WHAT IS BEING ASKED =
Reproduce every line between the line containing "Screen dimensions: 800x459" and the line containing "will click(75, 210).", inclusive, with the requests unchanged. Increase each coordinate in the answers by 100.

======== RECORDS FOR THIS TASK ========

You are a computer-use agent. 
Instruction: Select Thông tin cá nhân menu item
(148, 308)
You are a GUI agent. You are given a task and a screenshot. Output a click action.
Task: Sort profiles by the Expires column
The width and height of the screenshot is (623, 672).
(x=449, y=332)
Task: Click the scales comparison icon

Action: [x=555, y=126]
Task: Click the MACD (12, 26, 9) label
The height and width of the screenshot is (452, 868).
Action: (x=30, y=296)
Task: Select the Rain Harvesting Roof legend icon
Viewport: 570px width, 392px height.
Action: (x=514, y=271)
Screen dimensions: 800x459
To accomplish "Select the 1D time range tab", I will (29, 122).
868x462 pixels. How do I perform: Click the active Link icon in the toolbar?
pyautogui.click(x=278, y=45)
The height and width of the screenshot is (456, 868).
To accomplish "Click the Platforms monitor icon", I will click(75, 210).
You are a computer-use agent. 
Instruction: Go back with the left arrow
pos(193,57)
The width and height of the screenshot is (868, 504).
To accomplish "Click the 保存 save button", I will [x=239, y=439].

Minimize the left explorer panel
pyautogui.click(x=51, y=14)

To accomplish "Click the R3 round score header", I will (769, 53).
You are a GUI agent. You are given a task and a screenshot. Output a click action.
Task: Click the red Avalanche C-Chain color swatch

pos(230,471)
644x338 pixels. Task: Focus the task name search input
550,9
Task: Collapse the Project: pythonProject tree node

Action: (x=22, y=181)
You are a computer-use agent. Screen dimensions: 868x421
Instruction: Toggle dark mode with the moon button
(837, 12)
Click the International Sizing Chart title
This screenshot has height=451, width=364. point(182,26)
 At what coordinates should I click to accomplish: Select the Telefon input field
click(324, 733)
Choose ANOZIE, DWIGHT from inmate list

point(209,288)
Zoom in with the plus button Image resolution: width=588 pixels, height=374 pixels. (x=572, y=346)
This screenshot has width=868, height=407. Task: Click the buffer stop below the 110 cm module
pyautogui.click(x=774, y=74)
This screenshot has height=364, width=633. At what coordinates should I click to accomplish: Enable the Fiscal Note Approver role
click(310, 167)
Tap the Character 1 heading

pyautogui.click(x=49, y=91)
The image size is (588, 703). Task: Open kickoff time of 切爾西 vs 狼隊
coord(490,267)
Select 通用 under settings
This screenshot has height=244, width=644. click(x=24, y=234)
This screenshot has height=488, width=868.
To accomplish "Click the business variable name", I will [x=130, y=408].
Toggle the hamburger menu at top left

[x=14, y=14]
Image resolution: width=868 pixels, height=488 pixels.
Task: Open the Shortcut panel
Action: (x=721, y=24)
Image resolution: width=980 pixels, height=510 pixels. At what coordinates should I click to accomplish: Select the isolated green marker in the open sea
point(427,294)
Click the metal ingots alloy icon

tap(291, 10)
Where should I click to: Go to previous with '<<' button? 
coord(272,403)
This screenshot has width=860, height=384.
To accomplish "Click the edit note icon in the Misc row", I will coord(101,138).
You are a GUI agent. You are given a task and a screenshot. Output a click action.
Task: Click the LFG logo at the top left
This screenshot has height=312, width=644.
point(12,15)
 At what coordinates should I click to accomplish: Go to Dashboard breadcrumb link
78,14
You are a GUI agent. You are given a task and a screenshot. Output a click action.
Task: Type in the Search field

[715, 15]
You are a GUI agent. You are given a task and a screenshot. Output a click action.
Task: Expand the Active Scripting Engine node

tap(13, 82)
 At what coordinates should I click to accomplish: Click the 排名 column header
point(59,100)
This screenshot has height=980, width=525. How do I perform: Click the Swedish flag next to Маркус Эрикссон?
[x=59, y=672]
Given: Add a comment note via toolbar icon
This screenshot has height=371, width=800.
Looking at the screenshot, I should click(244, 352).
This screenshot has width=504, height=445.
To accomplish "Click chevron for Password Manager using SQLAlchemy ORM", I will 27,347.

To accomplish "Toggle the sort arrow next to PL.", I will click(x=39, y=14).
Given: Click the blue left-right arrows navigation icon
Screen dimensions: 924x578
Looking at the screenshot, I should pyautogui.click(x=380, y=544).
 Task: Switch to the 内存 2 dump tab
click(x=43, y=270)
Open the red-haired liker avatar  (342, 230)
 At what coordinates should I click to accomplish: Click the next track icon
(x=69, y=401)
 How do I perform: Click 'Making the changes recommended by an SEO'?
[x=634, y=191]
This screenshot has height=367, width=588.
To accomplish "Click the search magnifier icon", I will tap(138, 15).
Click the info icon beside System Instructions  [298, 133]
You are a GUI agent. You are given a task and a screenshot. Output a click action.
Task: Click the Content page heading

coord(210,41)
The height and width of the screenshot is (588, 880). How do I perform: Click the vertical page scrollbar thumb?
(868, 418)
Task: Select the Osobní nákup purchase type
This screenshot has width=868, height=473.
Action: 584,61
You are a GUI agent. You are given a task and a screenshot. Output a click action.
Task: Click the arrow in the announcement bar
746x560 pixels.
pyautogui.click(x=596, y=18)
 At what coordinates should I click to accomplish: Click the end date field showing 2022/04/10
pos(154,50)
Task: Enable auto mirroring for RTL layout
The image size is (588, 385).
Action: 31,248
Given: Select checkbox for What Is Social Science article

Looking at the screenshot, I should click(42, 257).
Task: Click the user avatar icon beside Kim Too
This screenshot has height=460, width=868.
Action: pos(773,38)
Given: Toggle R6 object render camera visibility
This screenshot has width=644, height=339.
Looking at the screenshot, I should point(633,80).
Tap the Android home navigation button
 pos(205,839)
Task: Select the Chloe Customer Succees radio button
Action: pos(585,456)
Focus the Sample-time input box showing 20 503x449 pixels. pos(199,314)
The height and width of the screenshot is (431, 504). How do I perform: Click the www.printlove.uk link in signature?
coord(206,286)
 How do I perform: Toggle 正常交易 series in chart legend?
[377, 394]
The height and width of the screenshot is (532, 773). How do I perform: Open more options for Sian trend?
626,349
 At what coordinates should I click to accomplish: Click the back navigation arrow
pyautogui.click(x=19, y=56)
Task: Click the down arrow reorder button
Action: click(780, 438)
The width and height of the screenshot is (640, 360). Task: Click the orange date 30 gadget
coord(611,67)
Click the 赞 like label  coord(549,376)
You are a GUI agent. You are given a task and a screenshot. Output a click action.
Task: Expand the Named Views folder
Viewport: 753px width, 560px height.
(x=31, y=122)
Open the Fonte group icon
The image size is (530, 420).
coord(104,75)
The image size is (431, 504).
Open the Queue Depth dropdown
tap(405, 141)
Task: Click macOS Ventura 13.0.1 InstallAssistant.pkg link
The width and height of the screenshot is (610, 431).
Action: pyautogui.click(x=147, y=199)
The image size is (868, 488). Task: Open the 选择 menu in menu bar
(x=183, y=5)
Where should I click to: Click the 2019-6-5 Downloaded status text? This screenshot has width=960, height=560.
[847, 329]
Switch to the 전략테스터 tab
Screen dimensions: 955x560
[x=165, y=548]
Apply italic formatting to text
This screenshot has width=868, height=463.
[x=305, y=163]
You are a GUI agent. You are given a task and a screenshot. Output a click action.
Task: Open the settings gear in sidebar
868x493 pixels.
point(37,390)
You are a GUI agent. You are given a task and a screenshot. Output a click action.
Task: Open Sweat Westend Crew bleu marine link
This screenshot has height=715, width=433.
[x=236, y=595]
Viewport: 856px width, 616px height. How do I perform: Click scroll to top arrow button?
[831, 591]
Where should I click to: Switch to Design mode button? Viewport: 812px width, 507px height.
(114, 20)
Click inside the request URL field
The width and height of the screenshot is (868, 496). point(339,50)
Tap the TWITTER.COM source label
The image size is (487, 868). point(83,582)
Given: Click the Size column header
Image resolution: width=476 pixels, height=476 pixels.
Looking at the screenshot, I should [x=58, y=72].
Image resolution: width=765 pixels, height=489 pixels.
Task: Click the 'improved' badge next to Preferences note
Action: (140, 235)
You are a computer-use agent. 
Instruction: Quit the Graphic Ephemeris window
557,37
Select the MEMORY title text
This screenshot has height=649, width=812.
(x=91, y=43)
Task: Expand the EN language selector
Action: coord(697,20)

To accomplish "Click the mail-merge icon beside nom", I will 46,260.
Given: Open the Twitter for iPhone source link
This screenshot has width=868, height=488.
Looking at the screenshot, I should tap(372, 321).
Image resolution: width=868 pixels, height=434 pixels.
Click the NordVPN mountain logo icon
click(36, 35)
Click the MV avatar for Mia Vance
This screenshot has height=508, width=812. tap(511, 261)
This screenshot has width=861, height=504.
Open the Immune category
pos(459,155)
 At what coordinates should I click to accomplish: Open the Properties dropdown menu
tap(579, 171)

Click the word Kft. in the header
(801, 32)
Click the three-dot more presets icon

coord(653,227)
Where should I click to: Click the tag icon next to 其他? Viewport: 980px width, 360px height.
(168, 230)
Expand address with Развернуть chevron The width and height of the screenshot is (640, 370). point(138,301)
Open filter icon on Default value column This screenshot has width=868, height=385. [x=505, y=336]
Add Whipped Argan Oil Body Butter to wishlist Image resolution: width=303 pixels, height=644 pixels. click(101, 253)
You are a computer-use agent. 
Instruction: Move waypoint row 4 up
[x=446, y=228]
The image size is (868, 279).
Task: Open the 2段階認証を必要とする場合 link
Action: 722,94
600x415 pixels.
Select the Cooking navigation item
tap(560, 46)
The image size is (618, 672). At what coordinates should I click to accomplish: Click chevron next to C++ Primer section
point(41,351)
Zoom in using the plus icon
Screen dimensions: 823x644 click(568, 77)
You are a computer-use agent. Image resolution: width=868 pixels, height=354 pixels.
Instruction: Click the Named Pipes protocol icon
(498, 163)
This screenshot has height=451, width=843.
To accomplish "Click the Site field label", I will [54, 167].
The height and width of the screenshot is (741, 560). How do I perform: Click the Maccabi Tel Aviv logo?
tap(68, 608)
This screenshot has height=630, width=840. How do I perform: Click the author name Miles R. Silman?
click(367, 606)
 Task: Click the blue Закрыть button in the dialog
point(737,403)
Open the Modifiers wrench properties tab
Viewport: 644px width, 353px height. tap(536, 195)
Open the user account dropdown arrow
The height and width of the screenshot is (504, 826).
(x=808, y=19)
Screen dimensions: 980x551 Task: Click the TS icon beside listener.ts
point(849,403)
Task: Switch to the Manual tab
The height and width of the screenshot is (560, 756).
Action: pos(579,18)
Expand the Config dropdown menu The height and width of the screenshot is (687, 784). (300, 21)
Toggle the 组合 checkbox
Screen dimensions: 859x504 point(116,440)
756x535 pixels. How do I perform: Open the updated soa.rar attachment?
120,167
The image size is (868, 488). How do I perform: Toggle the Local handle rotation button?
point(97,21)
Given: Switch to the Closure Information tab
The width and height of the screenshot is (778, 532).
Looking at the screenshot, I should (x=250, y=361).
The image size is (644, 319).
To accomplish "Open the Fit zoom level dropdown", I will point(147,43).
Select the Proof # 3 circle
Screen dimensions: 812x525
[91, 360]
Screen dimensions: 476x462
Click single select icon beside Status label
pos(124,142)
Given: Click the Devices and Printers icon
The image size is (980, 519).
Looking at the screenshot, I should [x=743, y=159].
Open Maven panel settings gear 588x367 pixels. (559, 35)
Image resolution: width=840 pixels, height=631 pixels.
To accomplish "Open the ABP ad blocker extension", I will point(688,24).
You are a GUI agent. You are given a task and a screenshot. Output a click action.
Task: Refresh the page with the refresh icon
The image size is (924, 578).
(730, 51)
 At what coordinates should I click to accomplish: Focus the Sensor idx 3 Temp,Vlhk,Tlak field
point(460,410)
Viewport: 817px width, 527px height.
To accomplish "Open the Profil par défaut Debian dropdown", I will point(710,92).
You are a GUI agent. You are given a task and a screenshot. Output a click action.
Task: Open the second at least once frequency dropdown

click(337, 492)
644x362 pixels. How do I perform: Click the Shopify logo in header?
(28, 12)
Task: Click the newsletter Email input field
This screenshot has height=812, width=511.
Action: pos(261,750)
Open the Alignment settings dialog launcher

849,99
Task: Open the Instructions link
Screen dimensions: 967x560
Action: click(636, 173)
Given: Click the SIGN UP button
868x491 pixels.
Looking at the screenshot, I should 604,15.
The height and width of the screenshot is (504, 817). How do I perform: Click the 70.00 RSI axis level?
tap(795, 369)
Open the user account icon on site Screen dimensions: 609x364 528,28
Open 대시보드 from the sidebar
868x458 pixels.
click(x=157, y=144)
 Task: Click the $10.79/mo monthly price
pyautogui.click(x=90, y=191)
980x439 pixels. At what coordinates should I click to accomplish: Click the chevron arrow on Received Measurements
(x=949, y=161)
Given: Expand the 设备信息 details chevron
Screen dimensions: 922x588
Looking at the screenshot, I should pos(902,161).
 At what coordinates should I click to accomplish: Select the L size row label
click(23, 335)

========

RESULT =
Screen dimensions: 800x459
To accomplish "Select the 1D time range tab", I will (129, 222).
868x462 pixels. How do I perform: Click the active Link icon in the toolbar?
pyautogui.click(x=378, y=145)
The height and width of the screenshot is (456, 868).
To accomplish "Click the Platforms monitor icon", I will click(175, 310).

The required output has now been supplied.